• _Brief_:
With the first line as the start and the line containing "Czy wpisy pomagają" as the end, write out every line of the records exactly.

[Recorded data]
────────────────
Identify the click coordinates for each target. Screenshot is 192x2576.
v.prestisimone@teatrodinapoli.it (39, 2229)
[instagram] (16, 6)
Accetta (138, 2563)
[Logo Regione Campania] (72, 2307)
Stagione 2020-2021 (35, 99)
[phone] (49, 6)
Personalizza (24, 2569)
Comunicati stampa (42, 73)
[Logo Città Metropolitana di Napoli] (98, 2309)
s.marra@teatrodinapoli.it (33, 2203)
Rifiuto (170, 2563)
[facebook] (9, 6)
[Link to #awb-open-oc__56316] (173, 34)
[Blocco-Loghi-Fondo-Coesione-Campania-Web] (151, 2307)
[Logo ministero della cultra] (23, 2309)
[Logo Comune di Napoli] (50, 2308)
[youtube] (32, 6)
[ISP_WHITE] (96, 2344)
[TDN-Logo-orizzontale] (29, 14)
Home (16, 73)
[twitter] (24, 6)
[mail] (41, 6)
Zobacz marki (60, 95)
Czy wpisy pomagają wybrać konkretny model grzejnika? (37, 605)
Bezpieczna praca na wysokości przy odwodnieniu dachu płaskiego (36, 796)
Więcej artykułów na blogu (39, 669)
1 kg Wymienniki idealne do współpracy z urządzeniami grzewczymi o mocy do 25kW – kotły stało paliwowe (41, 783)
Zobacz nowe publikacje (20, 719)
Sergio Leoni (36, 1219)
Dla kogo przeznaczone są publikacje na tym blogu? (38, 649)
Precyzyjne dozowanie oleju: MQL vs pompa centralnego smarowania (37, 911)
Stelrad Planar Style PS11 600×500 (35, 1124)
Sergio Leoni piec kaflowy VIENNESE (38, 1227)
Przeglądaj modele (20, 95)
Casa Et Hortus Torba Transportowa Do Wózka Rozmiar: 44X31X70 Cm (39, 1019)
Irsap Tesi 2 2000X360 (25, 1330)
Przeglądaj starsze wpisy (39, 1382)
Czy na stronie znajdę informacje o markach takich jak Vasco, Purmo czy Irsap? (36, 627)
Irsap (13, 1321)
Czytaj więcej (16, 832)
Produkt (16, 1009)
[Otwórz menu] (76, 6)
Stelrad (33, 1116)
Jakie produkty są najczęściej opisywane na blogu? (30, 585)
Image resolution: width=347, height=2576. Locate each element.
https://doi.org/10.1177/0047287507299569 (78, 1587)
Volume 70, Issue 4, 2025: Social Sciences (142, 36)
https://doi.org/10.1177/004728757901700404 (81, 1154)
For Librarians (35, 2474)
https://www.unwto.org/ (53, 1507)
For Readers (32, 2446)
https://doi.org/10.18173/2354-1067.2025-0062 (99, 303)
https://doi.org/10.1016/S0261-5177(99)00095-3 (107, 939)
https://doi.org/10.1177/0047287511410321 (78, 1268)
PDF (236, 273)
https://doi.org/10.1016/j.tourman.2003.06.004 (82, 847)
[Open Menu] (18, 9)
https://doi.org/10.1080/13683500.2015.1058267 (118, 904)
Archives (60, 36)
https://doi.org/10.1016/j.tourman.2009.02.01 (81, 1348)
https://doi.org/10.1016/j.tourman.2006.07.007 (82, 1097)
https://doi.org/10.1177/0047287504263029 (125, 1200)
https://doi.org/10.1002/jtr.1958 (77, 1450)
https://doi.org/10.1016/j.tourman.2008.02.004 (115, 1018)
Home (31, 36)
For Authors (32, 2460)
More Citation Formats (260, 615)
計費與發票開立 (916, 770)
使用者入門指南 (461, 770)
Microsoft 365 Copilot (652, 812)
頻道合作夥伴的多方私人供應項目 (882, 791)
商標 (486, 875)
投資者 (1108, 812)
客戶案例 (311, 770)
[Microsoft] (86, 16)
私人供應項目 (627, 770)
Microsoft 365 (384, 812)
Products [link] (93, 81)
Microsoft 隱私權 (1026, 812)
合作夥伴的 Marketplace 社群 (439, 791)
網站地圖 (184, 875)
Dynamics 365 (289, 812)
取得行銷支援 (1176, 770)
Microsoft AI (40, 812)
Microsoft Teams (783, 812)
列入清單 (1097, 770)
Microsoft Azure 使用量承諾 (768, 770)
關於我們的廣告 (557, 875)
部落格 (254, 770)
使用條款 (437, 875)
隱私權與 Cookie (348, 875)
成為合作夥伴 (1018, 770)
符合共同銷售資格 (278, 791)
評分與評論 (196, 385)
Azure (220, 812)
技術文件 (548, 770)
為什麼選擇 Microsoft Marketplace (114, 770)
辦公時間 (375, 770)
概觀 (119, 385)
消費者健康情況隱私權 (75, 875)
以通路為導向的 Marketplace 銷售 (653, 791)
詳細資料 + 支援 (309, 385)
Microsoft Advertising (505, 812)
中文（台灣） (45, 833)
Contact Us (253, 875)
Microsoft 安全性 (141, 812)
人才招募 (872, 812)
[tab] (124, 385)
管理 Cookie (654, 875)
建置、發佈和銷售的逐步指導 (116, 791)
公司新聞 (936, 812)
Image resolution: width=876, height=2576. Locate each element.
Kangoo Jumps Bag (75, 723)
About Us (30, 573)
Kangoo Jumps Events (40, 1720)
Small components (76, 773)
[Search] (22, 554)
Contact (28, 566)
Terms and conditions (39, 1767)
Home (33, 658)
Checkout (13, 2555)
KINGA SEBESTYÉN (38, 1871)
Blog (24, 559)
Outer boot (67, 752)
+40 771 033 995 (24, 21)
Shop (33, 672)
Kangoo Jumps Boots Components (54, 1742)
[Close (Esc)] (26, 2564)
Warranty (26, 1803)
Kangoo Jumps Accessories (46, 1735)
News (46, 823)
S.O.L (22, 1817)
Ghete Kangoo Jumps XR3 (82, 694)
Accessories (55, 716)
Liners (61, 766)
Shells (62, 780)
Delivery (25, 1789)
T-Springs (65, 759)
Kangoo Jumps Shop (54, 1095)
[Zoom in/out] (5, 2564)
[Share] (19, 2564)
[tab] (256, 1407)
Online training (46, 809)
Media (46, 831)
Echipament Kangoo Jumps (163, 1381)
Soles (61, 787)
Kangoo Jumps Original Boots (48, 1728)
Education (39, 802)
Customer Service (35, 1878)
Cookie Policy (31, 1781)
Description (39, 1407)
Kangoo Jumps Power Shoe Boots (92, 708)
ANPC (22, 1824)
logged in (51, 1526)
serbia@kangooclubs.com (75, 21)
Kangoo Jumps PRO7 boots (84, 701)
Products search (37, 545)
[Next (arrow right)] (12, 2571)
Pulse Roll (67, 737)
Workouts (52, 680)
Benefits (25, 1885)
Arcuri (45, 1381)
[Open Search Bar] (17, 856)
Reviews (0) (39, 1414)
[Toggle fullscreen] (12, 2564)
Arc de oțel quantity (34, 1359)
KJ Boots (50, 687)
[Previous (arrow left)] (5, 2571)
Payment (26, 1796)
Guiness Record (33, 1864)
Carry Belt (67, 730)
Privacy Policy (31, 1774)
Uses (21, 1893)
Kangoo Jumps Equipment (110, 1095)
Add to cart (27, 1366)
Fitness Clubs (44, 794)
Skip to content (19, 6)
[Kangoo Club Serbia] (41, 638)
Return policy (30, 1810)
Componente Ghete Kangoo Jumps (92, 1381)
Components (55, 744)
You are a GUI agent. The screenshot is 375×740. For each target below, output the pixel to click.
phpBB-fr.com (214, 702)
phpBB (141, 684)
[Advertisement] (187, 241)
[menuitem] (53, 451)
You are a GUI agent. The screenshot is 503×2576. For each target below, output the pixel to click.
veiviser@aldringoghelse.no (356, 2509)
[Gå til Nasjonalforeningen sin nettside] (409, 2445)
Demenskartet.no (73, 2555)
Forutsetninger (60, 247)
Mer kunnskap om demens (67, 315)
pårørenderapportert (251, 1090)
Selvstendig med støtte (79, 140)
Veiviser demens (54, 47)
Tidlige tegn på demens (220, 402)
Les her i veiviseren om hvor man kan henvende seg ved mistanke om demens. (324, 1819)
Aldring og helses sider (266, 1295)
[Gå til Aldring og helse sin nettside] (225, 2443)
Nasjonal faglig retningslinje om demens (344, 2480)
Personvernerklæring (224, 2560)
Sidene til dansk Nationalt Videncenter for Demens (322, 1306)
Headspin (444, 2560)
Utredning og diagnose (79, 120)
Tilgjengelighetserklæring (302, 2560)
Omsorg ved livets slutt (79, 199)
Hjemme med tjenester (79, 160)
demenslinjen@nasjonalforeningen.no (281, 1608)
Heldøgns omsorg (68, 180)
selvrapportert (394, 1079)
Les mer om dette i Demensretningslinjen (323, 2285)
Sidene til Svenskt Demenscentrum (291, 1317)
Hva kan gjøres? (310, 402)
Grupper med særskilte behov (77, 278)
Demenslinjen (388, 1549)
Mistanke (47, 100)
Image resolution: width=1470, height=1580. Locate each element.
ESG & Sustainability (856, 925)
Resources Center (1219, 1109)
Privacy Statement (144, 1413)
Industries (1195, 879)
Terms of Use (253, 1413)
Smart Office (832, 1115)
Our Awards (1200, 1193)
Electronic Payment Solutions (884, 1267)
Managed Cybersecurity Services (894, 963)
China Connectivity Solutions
────────────────
• _Answer section_:
Identify the click coordinates for each target. Screenshot is 192x2576.
v.prestisimone@teatrodinapoli.it (39, 2229)
[instagram] (16, 6)
Accetta (138, 2563)
[Logo Regione Campania] (72, 2307)
Stagione 2020-2021 (35, 99)
[phone] (49, 6)
Personalizza (24, 2569)
Comunicati stampa (42, 73)
[Logo Città Metropolitana di Napoli] (98, 2309)
s.marra@teatrodinapoli.it (33, 2203)
Rifiuto (170, 2563)
[facebook] (9, 6)
[Link to #awb-open-oc__56316] (173, 34)
[Blocco-Loghi-Fondo-Coesione-Campania-Web] (151, 2307)
[Logo ministero della cultra] (23, 2309)
[Logo Comune di Napoli] (50, 2308)
[youtube] (32, 6)
[ISP_WHITE] (96, 2344)
[TDN-Logo-orizzontale] (29, 14)
Home (16, 73)
[twitter] (24, 6)
[mail] (41, 6)
Zobacz marki (60, 95)
Czy wpisy pomagają wybrać konkretny model grzejnika? (37, 605)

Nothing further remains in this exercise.